### SOURCE RECORDS
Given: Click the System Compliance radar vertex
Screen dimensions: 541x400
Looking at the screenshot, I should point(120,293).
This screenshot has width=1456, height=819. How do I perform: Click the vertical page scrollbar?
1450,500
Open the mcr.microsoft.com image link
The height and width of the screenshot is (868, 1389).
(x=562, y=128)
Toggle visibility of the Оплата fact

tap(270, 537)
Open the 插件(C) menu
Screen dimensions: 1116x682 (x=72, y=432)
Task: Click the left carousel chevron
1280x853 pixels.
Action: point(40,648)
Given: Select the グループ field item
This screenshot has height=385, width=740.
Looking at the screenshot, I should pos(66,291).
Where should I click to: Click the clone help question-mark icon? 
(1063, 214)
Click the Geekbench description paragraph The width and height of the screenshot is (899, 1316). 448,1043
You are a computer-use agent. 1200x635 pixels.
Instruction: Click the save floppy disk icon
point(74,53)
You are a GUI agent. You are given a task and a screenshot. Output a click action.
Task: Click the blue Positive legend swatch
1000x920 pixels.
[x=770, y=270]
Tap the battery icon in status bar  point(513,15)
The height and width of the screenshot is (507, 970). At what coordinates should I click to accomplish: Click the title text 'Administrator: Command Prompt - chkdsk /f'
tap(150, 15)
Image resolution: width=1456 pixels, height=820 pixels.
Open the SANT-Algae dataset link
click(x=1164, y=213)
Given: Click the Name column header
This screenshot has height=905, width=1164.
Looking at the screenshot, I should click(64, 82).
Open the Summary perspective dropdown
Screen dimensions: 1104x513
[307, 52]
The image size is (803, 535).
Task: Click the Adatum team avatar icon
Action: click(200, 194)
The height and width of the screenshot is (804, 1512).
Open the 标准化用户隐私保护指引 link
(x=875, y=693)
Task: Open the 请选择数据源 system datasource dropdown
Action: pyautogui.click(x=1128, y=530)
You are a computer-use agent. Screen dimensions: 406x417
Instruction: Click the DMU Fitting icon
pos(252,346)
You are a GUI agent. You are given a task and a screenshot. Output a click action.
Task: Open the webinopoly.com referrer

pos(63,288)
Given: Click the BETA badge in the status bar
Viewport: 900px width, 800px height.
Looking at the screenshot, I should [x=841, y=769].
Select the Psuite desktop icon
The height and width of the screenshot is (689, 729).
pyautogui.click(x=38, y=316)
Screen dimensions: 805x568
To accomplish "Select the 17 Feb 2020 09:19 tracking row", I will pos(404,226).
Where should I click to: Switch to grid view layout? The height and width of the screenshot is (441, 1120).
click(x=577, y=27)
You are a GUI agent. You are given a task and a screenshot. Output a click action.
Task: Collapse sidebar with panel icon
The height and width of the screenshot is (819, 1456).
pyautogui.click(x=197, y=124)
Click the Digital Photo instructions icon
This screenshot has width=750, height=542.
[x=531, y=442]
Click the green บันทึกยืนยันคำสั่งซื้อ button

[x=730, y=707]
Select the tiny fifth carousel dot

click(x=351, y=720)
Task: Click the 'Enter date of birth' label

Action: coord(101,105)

### INSTRUCTIONS FOR THE TASK
Arrange the data above into a Markdown table with the columns Row and Entry. Give each non-blank line its own numbered row and leave out blank lines.

### FINAL ANSWER
| Row | Entry |
|---|---|
| 1 | Given: Click the System Compliance radar vertex |
| 2 | Screen dimensions: 541x400 |
| 3 | Looking at the screenshot, I should point(120,293). |
| 4 | This screenshot has width=1456, height=819. How do I perform: Click the vertical page scrollbar? |
| 5 | 1450,500 |
| 6 | Open the mcr.microsoft.com image link |
| 7 | The height and width of the screenshot is (868, 1389). |
| 8 | (x=562, y=128) |
| 9 | Toggle visibility of the Оплата fact |
| 10 | tap(270, 537) |
| 11 | Open the 插件(C) menu |
| 12 | Screen dimensions: 1116x682 (x=72, y=432) |
| 13 | Task: Click the left carousel chevron |
| 14 | 1280x853 pixels. |
| 15 | Action: point(40,648) |
| 16 | Given: Select the グループ field item |
| 17 | This screenshot has height=385, width=740. |
| 18 | Looking at the screenshot, I should pos(66,291). |
| 19 | Where should I click to: Click the clone help question-mark icon?  |
| 20 | (1063, 214) |
| 21 | Click the Geekbench description paragraph The width and height of the screenshot is (899, 1316). 448,1043 |
| 22 | You are a computer-use agent. 1200x635 pixels. |
| 23 | Instruction: Click the save floppy disk icon |
| 24 | point(74,53) |
| 25 | You are a GUI agent. You are given a task and a screenshot. Output a click action. |
| 26 | Task: Click the blue Positive legend swatch |
| 27 | 1000x920 pixels. |
| 28 | [x=770, y=270] |
| 29 | Tap the battery icon in status bar  point(513,15) |
| 30 | The height and width of the screenshot is (507, 970). At what coordinates should I click to accomplish: Click the title text 'Administrator: Command Prompt - chkdsk /f' |
| 31 | tap(150, 15) |
| 32 | Image resolution: width=1456 pixels, height=820 pixels. |
| 33 | Open the SANT-Algae dataset link |
| 34 | click(x=1164, y=213) |
| 35 | Given: Click the Name column header |
| 36 | This screenshot has height=905, width=1164. |
| 37 | Looking at the screenshot, I should click(64, 82). |
| 38 | Open the Summary perspective dropdown |
| 39 | Screen dimensions: 1104x513 |
| 40 | [307, 52] |
| 41 | The image size is (803, 535). |
| 42 | Task: Click the Adatum team avatar icon |
| 43 | Action: click(200, 194) |
| 44 | The height and width of the screenshot is (804, 1512). |
| 45 | Open the 标准化用户隐私保护指引 link |
| 46 | (x=875, y=693) |
| 47 | Task: Open the 请选择数据源 system datasource dropdown |
| 48 | Action: pyautogui.click(x=1128, y=530) |
| 49 | You are a computer-use agent. Screen dimensions: 406x417 |
| 50 | Instruction: Click the DMU Fitting icon |
| 51 | pos(252,346) |
| 52 | You are a GUI agent. You are given a task and a screenshot. Output a click action. |
| 53 | Task: Open the webinopoly.com referrer |
| 54 | pos(63,288) |
| 55 | Given: Click the BETA badge in the status bar |
| 56 | Viewport: 900px width, 800px height. |
| 57 | Looking at the screenshot, I should [x=841, y=769]. |
| 58 | Select the Psuite desktop icon |
| 59 | The height and width of the screenshot is (689, 729). |
| 60 | pyautogui.click(x=38, y=316) |
| 61 | Screen dimensions: 805x568 |
| 62 | To accomplish "Select the 17 Feb 2020 09:19 tracking row", I will pos(404,226). |
| 63 | Where should I click to: Switch to grid view layout? The height and width of the screenshot is (441, 1120). |
| 64 | click(x=577, y=27) |
| 65 | You are a GUI agent. You are given a task and a screenshot. Output a click action. |
| 66 | Task: Collapse sidebar with panel icon |
| 67 | The height and width of the screenshot is (819, 1456). |
| 68 | pyautogui.click(x=197, y=124) |
| 69 | Click the Digital Photo instructions icon |
| 70 | This screenshot has width=750, height=542. |
| 71 | [x=531, y=442] |
| 72 | Click the green บันทึกยืนยันคำสั่งซื้อ button |
| 73 | [x=730, y=707] |
| 74 | Select the tiny fifth carousel dot |
| 75 | click(x=351, y=720) |
| 76 | Task: Click the 'Enter date of birth' label |
| 77 | Action: coord(101,105) |